DAVID PETERS (Marriage & Family Therapist): Always good to join you, Maureen.
CAVANAUGH: And we’d like to invite our listeners to join the conversation. Do you think a lack of education about mental illness prevents people from getting help? What do you think San Diego County health officials can do about that? Give us a call with your questions and your comments. The number is 1-888-895-5727, that’s 1-888-895-KPBS. Alfredo, that number again, 750,000 San Diegos – San Diegans, that is, suffering from mental illness on – at any given year, I think that’s the end of that. How did…
AGUIRRE: Right.
CAVANAUGH: How did you determine those numbers?
AGUIRRE: Well, it’s pretty much consistent with the national data, with what the researchers are telling us. So obviously with a county our size, with our demographics, we really do reflect the national data. So we are very comfortable with those figures because once you take into account mental disorders, it’s a broad spectrum of diagnoses, anywhere from anxiety disorder, depression, major mental illness like schizophrenia, then you have your childhood disorders as well.
CAVANAUGH: So give us a little bit more of an idea of the broad area of mental illness and mental disorders that we’re talking about. You’re talking about anything from depression to schizophrenia but what are the things in the middle there?
AGUIRRE: We have varying degrees of anxiety. Some of it is as a result of trauma or abuse such as Post Traumatic Stress Disorder. You know, issues that happen in school, violence at home, in the community, so you have those social factors but, again, you have your various disorders that have genetic and biological roots. And those include the various forms of depression from, you know, more mild to moderate but also major depression where it becomes quite disabling, individuals who lose time at work, are not able to function effectively in the community, affects their relationships at home with their family, those are the impacts. So really the breadth of this is quite impressive. And if you just think about, you know, your own family, as I think about mine, my family of origin, it’s all there, and the statistics ring out for me, at least personally.
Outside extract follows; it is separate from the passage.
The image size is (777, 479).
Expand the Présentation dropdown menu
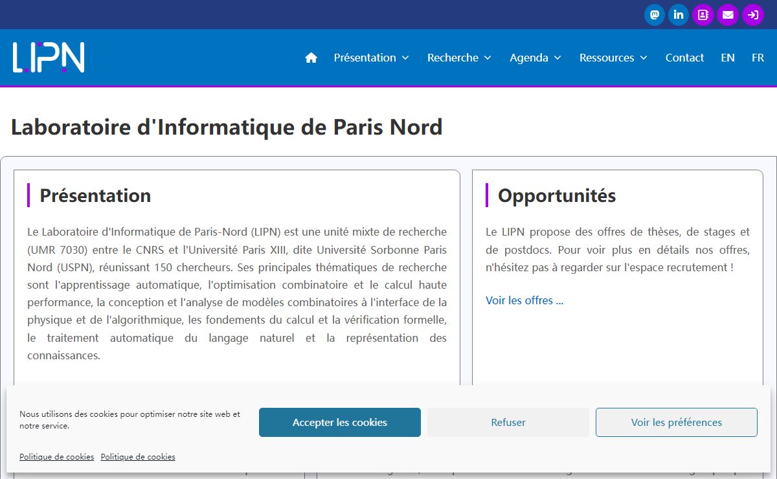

CAVANAUGH: Now, David Peters, are the numbers we’re talking about surprising to you?
PETERS: Not surprising at all. As Alfredo has pointed out, it encompasses a wide range of disorders so you include even minor cases of anxiety which are significant enough to disrupt someone’s work life and home life and cause someone physical symptoms but the person walking around through the day might not know they’re suffering an anxiety disorder. What the general public doesn’t realize is that right next door or in your child’s classroom or maybe your child’s teacher or a coworker are struggling with some form of anxiety or depression or other disorder. A lot of kids and adults go through brief periods where extreme stress leads them to have symptoms of depression or anxiety which are not a major disorder but we call an adjustment disorder where it’s clinically significant. It could ruin their lives if it’s not attended to and by attending to it early enough, we can prevent a more serious, debilitating illness.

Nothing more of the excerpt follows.